Extract provided —

Today I will write about a recently created association, the Flamenco National Council (Consejo Nacional del Flamenco).
I want to start stating that its president, Luis Adame, has well-established credentials as a successful businessman. This, together with the extremely high artistic quality maintained for years in his Barcelona tablao “El Cordobés”, are proof of his extended knowledge and expertise, not only artisticly but also in the economic and managing fields.The main goal of the association is to unite, something, until now, so difficult in flamenco, therefore a much more worthy objective. I wasn’t able to attend the presentation event via Zoom, but I’ve been sent the bylaws and statutes, which describe the reason for its constitution and the main goals.
First surprise is the kind of union they seek. They want to gather everyone together, nor only artists and entrepreneurs (bosses), which is in itself contradictory, but everyone else, the whole flamenco industry:
. “una entidad que agrupa y representa la totalidad de los agentes productivos del arte y de las economías del Flamenco, teniendo como base la defensa de sus valores culturales. Su objetivo es vertebrar los intereses de los individuos, agrupaciones, federaciones y empresas en una sola voz, y convertirse en la interlocutora válida ante las entidades, instituciones y foros que influyen, dependen y deciden sobre el Flamenco en cuestiones corporativas, económicas o macroeconómicas, culturales y políticas, tanto a nivel local, regional, nacional e internacional.”
Bosses, or businessmen, and workers, or artists, can not belong to the same association, because they don’t share the same interests. Of course, what they share is making flamenco a respected, renowned, thriving, valued cultural industry, acknowledged at the same level of other national industries (by effective measures and not only words) by the Spanish institutions. But, on their way to this common interest, artists negotiate “in fron of” and not “besides” their bosses, fighting for basic rights still seen as privileges.
I keep reading and I go from surprise to fear.
. “… en una sola voz, y convertirse en la interlocutora válida ante las entidades, instituciones y foros que influyen, dependen y deciden sobre el Flamenco en cuestiones corporativas, económicas o macroeconómicas, culturales y políticas, tanto a nivel local, regional, nacional e internacional.”
There is not “only one voice” in flamenco. One mere entity, formed by such different members, can not claim the right to become the only “valid spokesperson to the institutions”.
How may the interests of, let’s say, a luthier, a bailaora, a cultural managing director, a flamenco designer and a hotel owner, be represented simultaneously? How may working conditions of such different professions be unified, in which way their needs and claims might be given a voice? Isn’t it hard enough to legally normalize the precariousness of so many flamenco artists, left to fend for themselves during and after pandemia? Why don’t we start with the most damaged collective, with less resources, nor only economically, but with less access to improvement, career opportunities, legal counseling, information?

Stored data entries —

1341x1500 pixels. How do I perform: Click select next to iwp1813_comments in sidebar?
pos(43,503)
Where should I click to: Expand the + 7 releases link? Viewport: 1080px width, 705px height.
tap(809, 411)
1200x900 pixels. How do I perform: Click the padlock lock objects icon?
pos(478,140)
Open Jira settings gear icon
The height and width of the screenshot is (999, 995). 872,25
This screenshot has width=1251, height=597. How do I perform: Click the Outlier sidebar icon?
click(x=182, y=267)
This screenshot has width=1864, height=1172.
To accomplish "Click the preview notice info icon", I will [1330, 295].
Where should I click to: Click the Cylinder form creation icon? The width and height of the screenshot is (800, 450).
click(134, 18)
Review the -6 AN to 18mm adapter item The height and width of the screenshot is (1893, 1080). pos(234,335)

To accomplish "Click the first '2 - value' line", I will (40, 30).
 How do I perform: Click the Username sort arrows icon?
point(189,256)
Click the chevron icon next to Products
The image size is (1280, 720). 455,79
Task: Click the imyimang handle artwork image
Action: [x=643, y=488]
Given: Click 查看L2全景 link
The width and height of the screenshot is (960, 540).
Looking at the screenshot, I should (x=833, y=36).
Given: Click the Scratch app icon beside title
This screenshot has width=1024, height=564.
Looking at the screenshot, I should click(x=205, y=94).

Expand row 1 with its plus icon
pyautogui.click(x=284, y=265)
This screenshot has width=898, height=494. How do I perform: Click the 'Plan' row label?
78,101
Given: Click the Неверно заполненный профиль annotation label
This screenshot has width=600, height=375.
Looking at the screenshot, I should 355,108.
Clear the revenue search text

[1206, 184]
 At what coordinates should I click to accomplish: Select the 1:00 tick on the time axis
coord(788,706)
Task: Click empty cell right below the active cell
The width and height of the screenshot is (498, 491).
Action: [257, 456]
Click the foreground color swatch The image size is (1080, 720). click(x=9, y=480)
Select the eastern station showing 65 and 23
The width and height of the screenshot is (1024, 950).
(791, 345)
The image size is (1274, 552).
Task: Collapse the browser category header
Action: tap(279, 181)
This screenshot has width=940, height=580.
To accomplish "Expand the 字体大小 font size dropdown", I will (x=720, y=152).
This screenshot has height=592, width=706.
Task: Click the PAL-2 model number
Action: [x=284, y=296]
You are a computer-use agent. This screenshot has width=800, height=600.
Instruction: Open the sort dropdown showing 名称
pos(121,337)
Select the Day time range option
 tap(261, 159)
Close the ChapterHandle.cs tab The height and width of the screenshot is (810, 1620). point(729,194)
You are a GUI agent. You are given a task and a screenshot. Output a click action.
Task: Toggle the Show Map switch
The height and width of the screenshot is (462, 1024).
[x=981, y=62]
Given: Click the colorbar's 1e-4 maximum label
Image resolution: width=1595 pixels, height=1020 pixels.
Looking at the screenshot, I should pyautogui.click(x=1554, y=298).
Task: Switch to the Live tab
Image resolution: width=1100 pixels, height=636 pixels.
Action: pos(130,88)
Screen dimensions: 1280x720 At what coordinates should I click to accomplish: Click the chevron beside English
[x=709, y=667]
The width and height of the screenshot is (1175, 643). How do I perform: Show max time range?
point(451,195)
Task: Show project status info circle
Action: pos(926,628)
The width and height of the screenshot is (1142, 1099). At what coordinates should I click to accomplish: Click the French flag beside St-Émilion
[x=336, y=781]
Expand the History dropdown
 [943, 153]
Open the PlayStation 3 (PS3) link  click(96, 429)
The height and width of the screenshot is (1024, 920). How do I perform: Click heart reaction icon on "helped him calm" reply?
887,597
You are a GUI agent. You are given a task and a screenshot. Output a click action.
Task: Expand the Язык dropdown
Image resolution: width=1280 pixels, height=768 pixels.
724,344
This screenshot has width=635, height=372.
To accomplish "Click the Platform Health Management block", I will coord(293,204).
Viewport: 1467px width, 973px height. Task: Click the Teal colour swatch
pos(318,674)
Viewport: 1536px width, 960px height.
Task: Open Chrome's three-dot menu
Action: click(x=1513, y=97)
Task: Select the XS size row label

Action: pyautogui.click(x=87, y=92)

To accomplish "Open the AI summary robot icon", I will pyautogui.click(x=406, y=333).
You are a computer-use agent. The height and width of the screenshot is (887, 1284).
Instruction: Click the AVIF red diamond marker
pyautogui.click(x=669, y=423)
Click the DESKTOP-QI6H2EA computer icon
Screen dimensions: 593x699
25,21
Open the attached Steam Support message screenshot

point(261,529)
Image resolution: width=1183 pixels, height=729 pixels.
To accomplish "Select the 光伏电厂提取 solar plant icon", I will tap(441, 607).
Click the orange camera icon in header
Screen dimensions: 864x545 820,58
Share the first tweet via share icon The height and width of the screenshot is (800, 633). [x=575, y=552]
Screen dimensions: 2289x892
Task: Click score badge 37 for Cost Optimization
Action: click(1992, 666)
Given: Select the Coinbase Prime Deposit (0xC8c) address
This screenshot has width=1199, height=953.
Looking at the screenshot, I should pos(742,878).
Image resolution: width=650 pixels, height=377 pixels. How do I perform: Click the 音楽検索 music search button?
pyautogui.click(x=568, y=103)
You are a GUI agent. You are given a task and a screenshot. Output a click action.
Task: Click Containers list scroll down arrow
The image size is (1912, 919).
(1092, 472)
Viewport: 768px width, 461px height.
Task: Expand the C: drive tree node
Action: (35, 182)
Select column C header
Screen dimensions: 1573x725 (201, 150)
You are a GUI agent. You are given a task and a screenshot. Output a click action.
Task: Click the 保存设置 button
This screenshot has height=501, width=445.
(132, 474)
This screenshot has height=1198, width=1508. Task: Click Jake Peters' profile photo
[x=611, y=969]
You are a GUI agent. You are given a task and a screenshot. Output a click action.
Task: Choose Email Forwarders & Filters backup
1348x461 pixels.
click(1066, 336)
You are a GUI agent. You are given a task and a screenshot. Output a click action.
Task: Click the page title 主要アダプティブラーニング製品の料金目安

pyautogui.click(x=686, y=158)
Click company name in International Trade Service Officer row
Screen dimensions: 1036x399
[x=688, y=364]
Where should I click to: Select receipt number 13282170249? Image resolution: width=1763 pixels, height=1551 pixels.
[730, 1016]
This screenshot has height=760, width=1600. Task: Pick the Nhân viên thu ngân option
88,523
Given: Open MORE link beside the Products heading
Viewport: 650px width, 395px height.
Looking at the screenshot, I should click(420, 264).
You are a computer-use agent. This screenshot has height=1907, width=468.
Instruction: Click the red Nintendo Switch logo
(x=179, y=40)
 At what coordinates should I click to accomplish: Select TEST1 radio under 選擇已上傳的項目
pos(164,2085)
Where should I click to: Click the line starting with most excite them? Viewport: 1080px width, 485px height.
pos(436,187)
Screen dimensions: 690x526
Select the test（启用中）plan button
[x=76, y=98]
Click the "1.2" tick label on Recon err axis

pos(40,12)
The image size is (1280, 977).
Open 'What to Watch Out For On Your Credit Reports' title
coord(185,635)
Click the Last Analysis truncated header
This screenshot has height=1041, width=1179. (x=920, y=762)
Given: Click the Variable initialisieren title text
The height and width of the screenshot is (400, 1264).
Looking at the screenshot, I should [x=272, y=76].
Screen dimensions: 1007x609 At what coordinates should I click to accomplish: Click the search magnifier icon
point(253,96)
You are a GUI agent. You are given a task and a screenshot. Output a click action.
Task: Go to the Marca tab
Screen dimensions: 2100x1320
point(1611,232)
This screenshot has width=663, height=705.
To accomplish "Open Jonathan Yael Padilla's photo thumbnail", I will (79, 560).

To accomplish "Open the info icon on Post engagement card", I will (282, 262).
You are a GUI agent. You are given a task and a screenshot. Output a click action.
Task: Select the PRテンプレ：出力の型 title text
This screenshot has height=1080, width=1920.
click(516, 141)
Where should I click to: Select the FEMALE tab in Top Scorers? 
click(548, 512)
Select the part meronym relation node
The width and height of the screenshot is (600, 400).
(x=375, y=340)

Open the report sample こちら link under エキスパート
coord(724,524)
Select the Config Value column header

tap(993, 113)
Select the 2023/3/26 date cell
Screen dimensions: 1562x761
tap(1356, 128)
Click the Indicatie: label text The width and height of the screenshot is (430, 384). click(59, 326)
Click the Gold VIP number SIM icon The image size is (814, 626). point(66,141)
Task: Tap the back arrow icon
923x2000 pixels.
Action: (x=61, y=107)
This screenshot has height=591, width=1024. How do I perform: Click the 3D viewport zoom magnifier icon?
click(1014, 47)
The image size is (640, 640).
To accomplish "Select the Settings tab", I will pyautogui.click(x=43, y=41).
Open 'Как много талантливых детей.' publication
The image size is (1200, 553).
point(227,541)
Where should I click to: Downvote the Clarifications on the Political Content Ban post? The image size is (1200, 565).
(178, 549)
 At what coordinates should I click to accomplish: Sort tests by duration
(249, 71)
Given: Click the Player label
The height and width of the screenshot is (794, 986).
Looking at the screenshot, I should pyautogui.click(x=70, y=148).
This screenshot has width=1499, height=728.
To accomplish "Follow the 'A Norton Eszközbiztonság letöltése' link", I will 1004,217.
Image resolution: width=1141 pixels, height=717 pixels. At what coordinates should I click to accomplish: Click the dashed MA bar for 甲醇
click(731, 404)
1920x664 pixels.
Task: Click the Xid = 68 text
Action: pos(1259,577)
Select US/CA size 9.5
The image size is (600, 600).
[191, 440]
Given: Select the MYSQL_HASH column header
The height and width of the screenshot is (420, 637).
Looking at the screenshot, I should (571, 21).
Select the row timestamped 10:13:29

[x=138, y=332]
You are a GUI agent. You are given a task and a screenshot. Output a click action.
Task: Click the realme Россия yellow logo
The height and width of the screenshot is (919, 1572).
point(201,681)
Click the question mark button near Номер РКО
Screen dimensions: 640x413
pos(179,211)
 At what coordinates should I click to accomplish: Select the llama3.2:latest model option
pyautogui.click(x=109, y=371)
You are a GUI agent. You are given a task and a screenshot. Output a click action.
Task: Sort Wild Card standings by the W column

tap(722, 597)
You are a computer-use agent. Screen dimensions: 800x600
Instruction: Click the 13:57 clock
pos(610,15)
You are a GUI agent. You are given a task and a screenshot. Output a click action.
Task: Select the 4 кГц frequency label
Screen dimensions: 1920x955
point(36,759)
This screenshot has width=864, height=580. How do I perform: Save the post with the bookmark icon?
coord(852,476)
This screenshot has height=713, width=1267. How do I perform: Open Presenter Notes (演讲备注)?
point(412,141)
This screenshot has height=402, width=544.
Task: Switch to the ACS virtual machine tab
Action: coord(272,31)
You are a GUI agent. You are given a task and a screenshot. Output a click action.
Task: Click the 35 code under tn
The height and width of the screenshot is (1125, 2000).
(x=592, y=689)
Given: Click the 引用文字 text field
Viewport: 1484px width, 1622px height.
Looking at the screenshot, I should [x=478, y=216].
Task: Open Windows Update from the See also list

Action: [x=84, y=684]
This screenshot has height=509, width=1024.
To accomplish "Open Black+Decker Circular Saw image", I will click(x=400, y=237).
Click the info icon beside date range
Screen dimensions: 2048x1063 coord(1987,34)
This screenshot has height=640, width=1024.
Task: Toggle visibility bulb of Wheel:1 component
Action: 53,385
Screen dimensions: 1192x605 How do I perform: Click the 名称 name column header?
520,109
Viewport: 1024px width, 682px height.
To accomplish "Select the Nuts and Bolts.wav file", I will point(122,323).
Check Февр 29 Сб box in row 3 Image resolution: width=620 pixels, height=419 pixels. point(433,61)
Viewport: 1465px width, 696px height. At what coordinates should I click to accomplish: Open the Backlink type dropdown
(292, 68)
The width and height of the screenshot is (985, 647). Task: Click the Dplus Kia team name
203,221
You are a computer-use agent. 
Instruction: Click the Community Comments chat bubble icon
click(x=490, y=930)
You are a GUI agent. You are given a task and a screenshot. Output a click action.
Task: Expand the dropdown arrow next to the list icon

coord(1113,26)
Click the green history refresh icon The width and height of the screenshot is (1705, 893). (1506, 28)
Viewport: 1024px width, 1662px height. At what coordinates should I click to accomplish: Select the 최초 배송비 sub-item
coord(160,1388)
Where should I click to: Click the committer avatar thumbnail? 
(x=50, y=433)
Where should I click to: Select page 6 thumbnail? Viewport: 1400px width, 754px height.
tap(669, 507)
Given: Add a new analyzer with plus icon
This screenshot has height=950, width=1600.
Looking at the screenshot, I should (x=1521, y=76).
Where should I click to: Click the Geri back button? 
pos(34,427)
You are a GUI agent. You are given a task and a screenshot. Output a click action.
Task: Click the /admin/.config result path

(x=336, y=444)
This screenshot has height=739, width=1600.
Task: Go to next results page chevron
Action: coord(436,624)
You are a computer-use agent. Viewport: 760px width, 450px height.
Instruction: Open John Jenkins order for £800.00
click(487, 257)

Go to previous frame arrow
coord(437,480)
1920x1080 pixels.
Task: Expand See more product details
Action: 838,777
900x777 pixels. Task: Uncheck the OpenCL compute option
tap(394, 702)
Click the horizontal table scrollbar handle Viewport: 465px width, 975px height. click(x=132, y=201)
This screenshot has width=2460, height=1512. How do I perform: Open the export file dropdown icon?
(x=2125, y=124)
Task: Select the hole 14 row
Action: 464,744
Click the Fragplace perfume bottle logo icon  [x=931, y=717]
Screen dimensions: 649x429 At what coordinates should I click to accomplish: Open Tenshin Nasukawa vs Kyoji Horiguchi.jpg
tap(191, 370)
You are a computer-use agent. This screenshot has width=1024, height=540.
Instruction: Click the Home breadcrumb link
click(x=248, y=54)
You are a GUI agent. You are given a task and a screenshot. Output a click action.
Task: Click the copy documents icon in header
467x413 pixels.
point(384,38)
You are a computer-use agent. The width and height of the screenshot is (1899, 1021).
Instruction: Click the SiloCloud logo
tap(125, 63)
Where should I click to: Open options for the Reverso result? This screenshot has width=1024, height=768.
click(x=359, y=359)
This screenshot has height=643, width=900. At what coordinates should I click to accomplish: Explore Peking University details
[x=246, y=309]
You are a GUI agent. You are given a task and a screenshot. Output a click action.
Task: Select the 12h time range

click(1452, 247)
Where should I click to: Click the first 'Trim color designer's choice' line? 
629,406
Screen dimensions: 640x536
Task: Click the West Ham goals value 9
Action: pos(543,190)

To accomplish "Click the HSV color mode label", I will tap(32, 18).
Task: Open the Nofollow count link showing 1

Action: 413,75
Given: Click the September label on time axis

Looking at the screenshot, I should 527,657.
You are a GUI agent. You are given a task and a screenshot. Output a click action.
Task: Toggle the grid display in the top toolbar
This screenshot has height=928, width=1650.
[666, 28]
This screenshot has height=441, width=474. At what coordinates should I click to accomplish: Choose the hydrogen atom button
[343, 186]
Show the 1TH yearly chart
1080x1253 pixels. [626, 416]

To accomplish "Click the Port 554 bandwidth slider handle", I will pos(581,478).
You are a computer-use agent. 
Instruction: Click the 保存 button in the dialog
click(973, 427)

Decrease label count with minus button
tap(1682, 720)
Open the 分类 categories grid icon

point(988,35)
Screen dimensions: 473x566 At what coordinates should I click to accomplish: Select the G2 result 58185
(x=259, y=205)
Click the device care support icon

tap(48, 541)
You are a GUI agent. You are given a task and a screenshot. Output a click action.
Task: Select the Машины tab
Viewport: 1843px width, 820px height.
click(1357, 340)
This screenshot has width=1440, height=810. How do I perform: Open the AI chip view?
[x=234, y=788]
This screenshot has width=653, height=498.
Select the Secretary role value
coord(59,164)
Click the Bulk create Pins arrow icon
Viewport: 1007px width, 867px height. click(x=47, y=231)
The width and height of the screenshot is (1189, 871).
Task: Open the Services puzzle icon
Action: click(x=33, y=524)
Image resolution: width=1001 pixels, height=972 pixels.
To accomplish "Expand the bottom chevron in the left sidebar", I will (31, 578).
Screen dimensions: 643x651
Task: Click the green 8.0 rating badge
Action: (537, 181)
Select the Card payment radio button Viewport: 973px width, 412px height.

Work required — Print the section of the piece on the Flamenco National Council that begins with the words containing "I want to start" and ends with "the main goals.".

Result of this task —
I want to start stating that its president, Luis Adame, has well-established credentials as a successful businessman. This, together with the extremely high artistic quality maintained for years in his Barcelona tablao “El Cordobés”, are proof of his extended knowledge and expertise, not only artisticly but also in the economic and managing fields.The main goal of the association is to unite, something, until now, so difficult in flamenco, therefore a much more worthy objective. I wasn’t able to attend the presentation event via Zoom, but I’ve been sent the bylaws and statutes, which describe the reason for its constitution and the main goals.